Ausgewählter Auszug
------------------------------------------------------------------------

Investoren haben sich eingedeckt Dax kommt vom Gipfel zurück
19.09.2013, 17:37 Uhr
Nach dem Gipfelsturm langsam den Boden der Tatsachen wiederfinden.
(Foto: picture alliance / dpa)
Die Freude über die anhaltende Geldschwemme in den USA legt sich. Die satten Gewinne vom Vormittag schmelzen ab. Händler verweisen darauf, dass die Entscheidung der Fed, die Märkte weiterhin mit Geld zu fluten, keine Probleme löst.
Der deutsche Leitindex ist am Nachmittag peu à peu von seinem am Vormittag markierten Rekordhoch bei 8770 Punkten zurückgekommen. Marktakteure verweisen darauf, dass die Rally nach der Fed-Entscheidung nicht fundamental begründet war.
"Die alten Probleme bestehen schließlich weiter", so ein Händler. Ein Teil der Gewinne sei der Eindeckung von Short-Positionen zu verdanken gewesen. Mit Wirtschaftswachstum in der Eurozone oder weniger US-Arbeitslosen habe die Rally dagegen nichts zu tun gehabt. Im Gegenteil: Die Unsicherheit bleibe nun weiter groß.
Der Dax notierte zuletzt bei 8694 Zählern. Das entsprach einem plus von 0,6 Prozent. Fast seine kompletten Gewinne gab der MDax wieder preis, der bei 15.050 Punkten notierte und damit nur noch 0,1 Prozent höher. Der TecDax behielt ein Plus von 0,2 Prozent bei 1074 Punkten. Auch er hatte sich zwischenzeitlich so stark gezeigt wie seit dem Frühjahr 2002 nicht mehr.
Der Euro-Stoxx notierte 0,7 Prozent fester bei 2930 Punkten.
"Nach der Fed ist vor der Fed"
Händler gaben zu bedenken, dass das alte Spiel bis zur nächsten Fed-Sitzung am 30. Oktober weitergehen werde: Alle Wirtschaftsdaten aus den USA würden detailliert beobachtet, die Aussagen aller US-Notenbanker genauestens nach möglichen Hinweisen untersucht, ob und wann die Fed denn nun ihre Anleihenkäufe zurückfahre. "Nach der Fed ist vor der Fed", kommentierte ein Marktteilnehmer.

------------------------------------------------------------------------

Erfasste Daten
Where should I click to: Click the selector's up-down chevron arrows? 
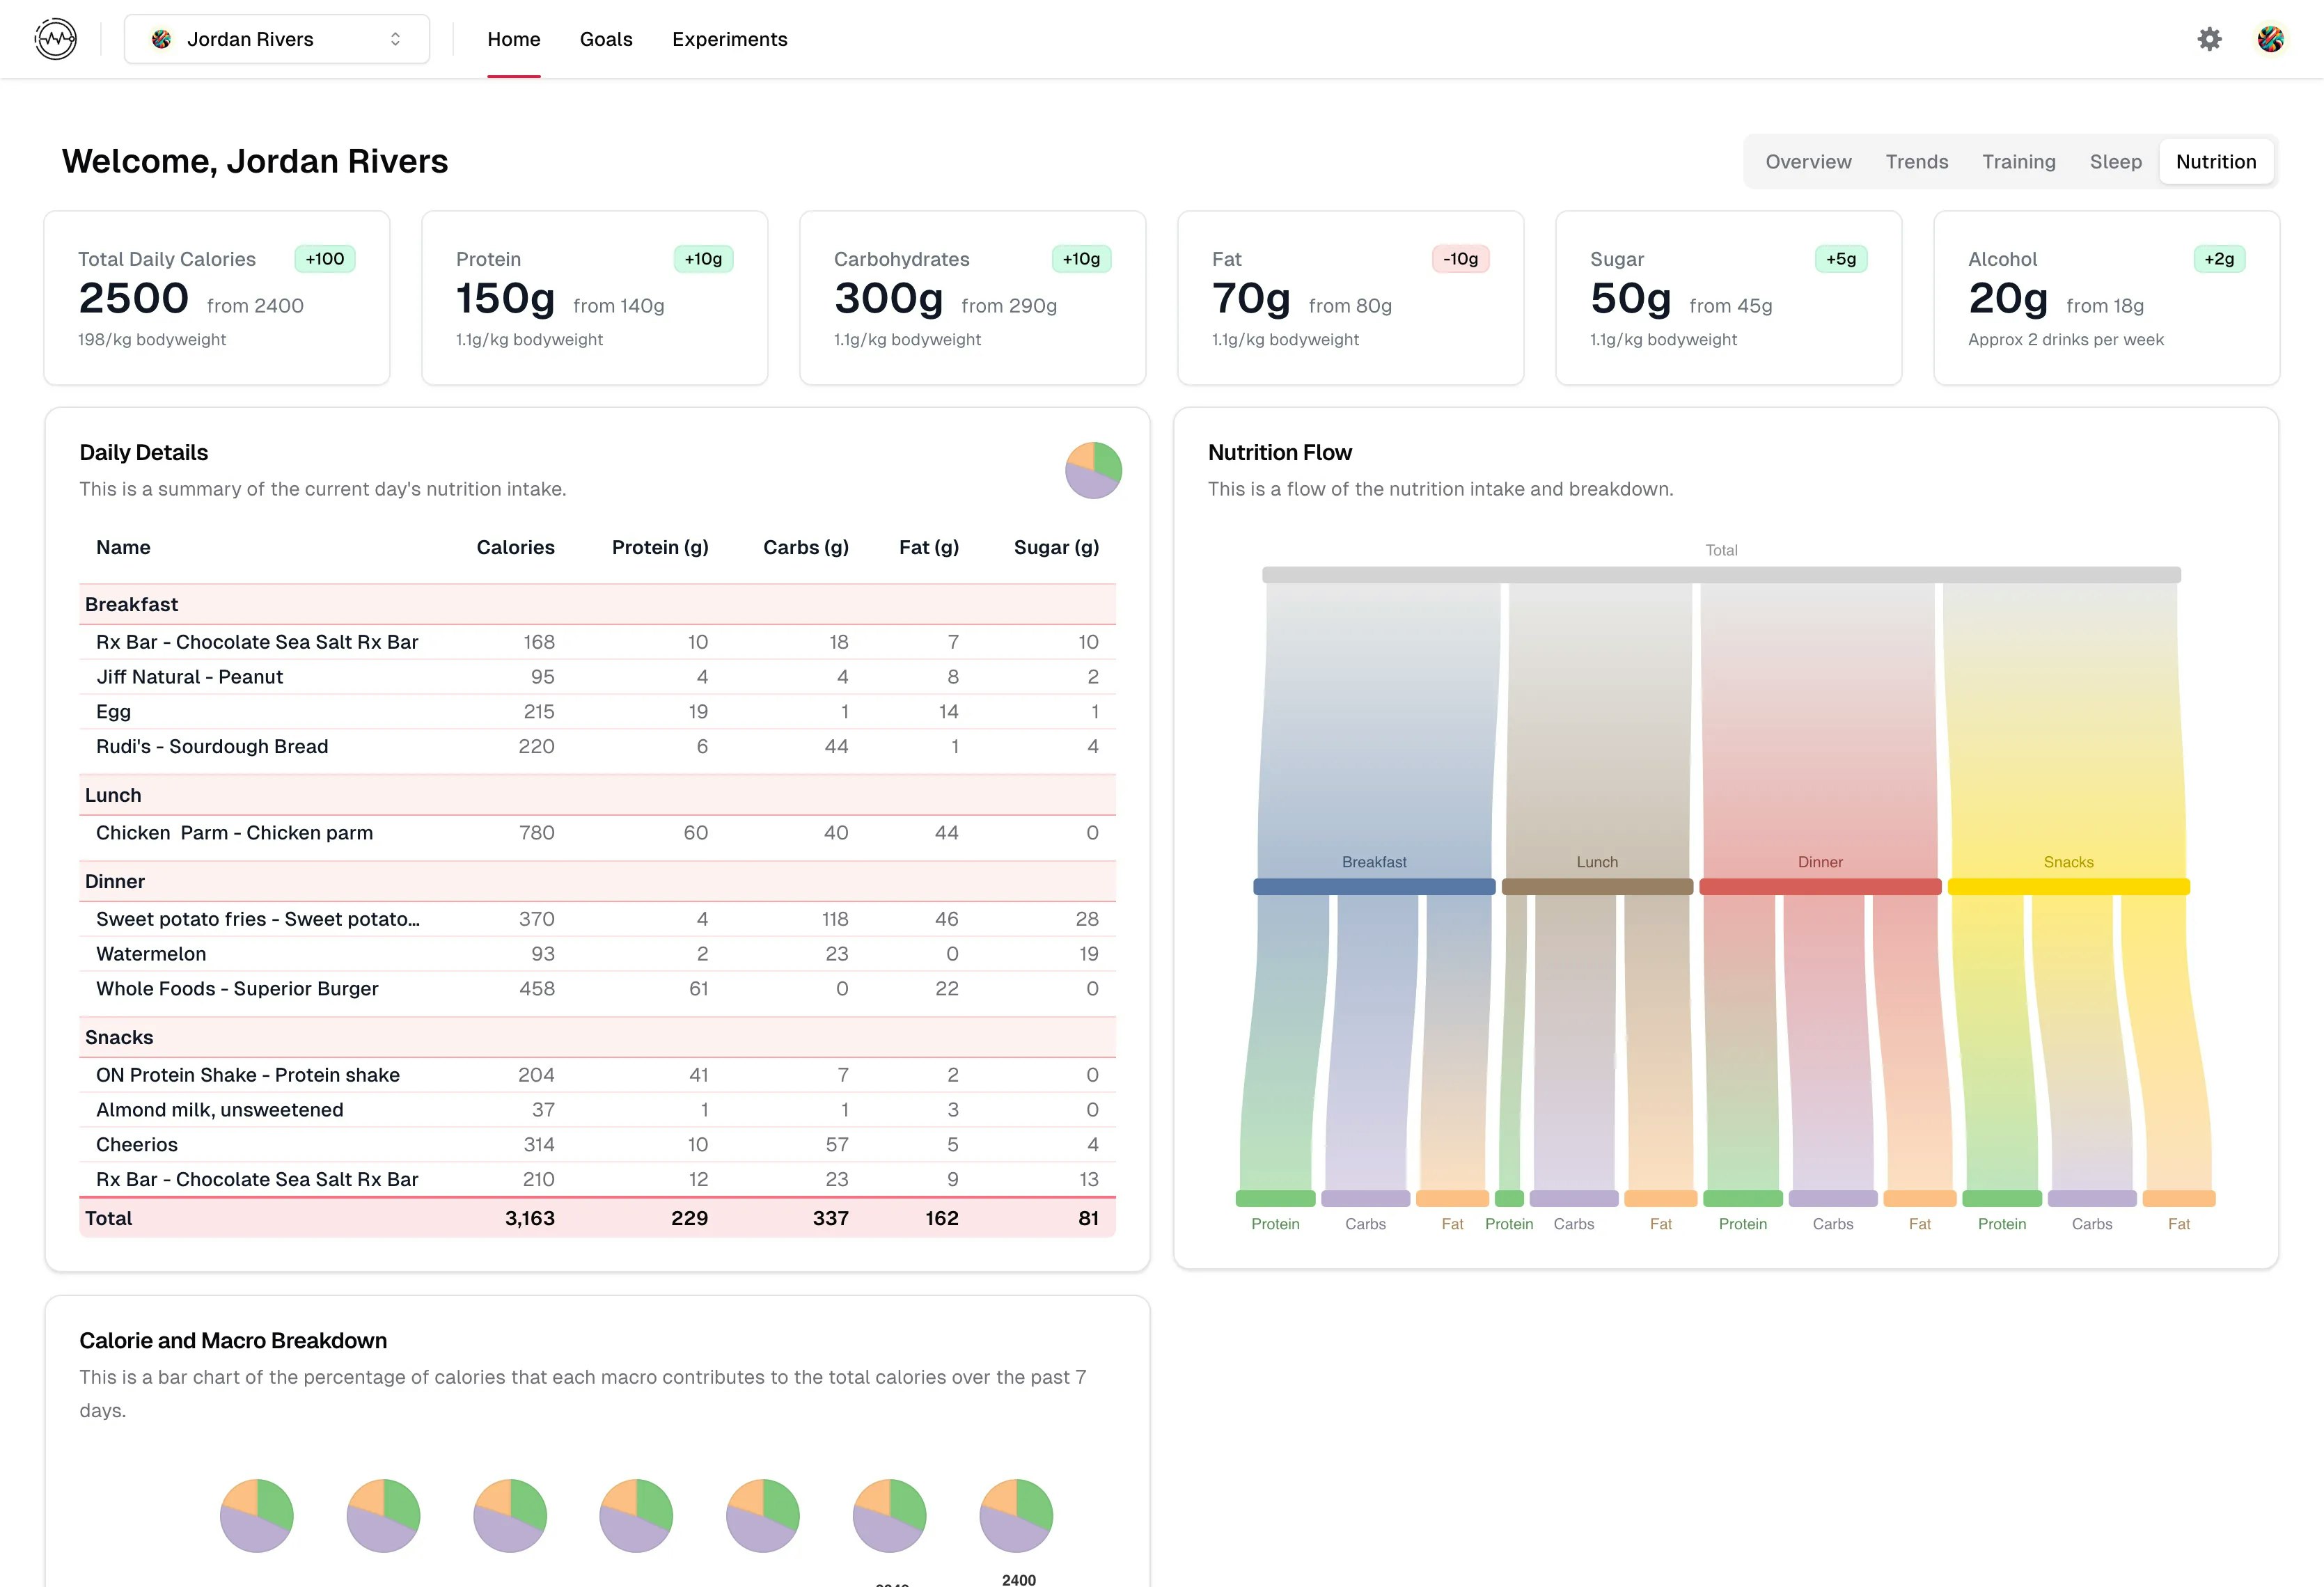point(396,39)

------------------------------------------------------------------------

Schriftliche Aufgaben
• a. Wiederholen Sie wortgetreu die Stelle aus dem Auszug, die mit „Der Dax notierte“ beginnt und mit „2002 nicht mehr.“ endet.
• b. Zählen Sie alle Börsenindizes auf, die im Auszug vorkommen.
Die Daten sind eigenständiges Material und stehen in keinem Zusammenhang mit dem Auszug.

Antworten je Aufgabe
• a.
Der Dax notierte zuletzt bei 8694 Zählern. Das entsprach einem plus von 0,6 Prozent. Fast seine kompletten Gewinne gab der MDax wieder preis, der bei 15.050 Punkten notierte und damit nur noch 0,1 Prozent höher. Der TecDax behielt ein Plus von 0,2 Prozent bei 1074 Punkten. Auch er hatte sich zwischenzeitlich so stark gezeigt wie seit dem Frühjahr 2002 nicht mehr.

• b. Dax, MDax, TecDax, Euro-Stoxx